The following data has a line with "Register Your Product (579, 904)" and a line with "パナソニックホールディングス (80, 2457)". Write out exactly those lines and all the lines between them.

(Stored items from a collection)

○ ○ ○ ○ ○ ○ ○

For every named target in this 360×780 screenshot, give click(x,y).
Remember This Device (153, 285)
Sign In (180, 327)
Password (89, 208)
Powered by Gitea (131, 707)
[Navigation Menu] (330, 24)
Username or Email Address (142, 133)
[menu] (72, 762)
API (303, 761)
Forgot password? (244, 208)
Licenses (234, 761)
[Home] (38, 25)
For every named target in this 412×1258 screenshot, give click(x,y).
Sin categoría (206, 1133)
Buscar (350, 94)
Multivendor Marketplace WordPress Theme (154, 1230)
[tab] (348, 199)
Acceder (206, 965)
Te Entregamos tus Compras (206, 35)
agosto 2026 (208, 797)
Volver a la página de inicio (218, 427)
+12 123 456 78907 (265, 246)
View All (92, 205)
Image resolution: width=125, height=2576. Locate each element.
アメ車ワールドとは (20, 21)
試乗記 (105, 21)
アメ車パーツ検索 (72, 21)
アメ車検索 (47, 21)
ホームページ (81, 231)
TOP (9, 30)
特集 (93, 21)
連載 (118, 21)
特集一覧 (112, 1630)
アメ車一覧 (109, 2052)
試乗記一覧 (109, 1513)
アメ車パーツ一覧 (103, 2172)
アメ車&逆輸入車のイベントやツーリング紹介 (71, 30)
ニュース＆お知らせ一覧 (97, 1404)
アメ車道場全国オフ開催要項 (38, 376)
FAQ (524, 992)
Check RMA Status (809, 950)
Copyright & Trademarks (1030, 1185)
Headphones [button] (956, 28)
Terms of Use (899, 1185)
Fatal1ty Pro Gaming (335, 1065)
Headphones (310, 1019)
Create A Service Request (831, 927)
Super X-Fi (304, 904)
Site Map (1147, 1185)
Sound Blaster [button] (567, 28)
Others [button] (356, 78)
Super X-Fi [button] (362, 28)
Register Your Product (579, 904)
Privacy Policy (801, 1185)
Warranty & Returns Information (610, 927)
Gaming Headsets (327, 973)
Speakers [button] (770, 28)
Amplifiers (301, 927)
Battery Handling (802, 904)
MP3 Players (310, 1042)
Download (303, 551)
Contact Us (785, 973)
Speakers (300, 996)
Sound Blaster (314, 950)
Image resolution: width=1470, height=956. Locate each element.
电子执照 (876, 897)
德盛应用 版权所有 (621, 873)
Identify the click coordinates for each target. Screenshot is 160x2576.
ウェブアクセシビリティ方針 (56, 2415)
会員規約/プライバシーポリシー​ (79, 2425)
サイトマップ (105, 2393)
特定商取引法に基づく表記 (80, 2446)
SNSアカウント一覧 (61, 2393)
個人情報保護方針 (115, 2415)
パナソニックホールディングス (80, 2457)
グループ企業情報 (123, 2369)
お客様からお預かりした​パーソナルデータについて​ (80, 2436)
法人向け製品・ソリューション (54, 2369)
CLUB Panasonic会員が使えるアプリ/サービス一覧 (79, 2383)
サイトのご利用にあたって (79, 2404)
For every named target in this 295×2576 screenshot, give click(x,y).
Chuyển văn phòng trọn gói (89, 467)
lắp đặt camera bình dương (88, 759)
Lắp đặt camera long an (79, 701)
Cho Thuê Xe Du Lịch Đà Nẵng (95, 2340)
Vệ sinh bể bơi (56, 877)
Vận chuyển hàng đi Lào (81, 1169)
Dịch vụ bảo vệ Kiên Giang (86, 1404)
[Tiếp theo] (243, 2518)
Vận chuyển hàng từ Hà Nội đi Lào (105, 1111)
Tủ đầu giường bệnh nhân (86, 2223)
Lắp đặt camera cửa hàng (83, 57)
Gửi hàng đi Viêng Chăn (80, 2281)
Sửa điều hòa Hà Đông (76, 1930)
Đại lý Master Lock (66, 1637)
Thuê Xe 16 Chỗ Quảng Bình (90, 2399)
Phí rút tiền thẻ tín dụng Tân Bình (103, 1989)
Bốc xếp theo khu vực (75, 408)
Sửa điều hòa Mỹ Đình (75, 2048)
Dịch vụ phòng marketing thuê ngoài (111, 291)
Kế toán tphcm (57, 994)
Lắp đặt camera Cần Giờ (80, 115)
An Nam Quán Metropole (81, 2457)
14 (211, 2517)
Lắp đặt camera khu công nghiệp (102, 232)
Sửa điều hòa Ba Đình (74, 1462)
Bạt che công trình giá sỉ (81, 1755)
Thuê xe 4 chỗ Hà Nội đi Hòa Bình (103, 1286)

○ ○ ○ ○ ○ ○ ○

ANSWER:
Register Your Product (579, 904)
Privacy Policy (801, 1185)
Warranty & Returns Information (610, 927)
Gaming Headsets (327, 973)
Speakers [button] (770, 28)
Amplifiers (301, 927)
Battery Handling (802, 904)
MP3 Players (310, 1042)
Download (303, 551)
Contact Us (785, 973)
Speakers (300, 996)
Sound Blaster (314, 950)
Image resolution: width=1470, height=956. Locate each element.
电子执照 (876, 897)
德盛应用 版权所有 (621, 873)
Identify the click coordinates for each target. Screenshot is 160x2576.
ウェブアクセシビリティ方針 (56, 2415)
会員規約/プライバシーポリシー​ (79, 2425)
サイトマップ (105, 2393)
特定商取引法に基づく表記 (80, 2446)
SNSアカウント一覧 (61, 2393)
個人情報保護方針 (115, 2415)
パナソニックホールディングス (80, 2457)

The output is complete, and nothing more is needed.